The first chapter is a microcosm of what will follow in the rest of the book. It gives an idea of the characters, the world, and the conflict to come. First chapters sell the book to an editor. You need to hook the editor by the end of the first page (not a hard and fast rule, but a safe bet).
Here are the things the first chapter must accomplish:
- Introduce characters who will be central to the story. It’s best if it focuses on one or two of them, preferably one. This allows the reader to concentrate on the characters. The characters and how the reader feels about them will determine whether they read further. This means that first chapter must provoke a reaction to the character—for good or ill doesn’t matter, as long as the reaction is emotional and strong.

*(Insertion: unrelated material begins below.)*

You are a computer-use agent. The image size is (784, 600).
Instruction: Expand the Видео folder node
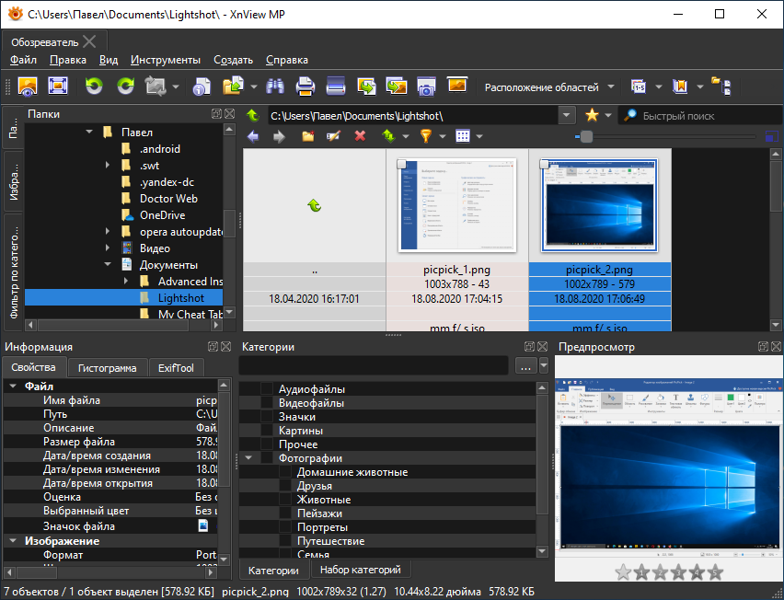coord(108,248)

- Give a glimpse of the world—not too much, no info dump. Show the world how it is with no explanation. Curiosity will pull the reader further into the story.

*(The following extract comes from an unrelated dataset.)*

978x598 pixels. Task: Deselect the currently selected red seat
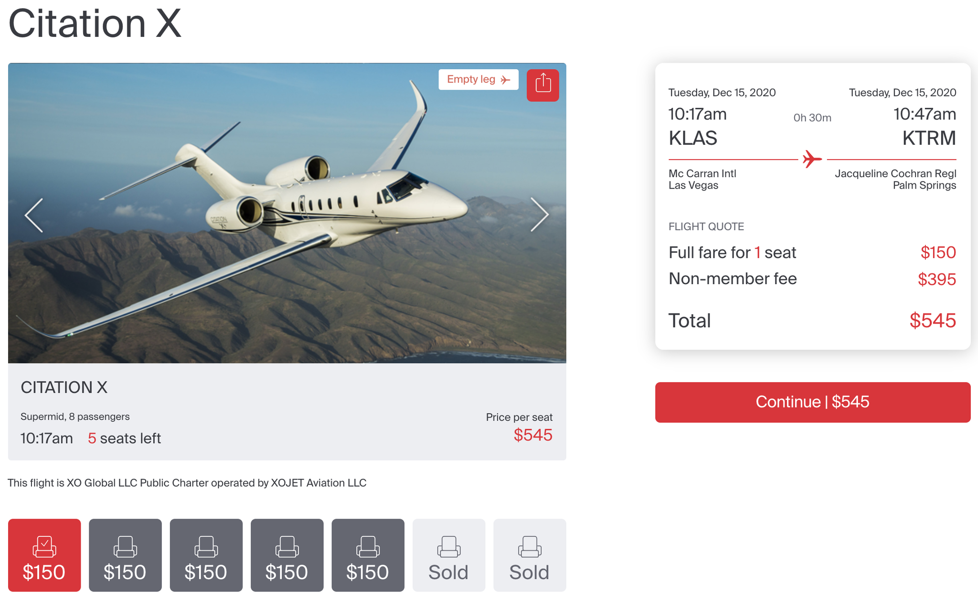(x=44, y=555)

- Introduce the conflicts in the world and for the main characters. This is where readers find the on ramp to the plot. A sprawling good versus evil epic won’t have the main protagonist and antagonist square off on page one, but the good and bad forces should be introduced so the reader knows they are poised to hammer each other later on.
- Pose and leave unanswered a few questions to lead the reader to keep reading. These questions are most effective when they address a character. If the author has characterized the characters well enough that the reader is able to project a future for them, the reader will continue to read to see if his guess is correct.
If you can get all these elements into the first chapter, while avoiding common mistakes, you stand an excellent chance of getting your reader further into the book.
A book with multiple main characters will essentially have more than one first chapter, except you won’t rehash things already mentioned in earlier “first” chapters.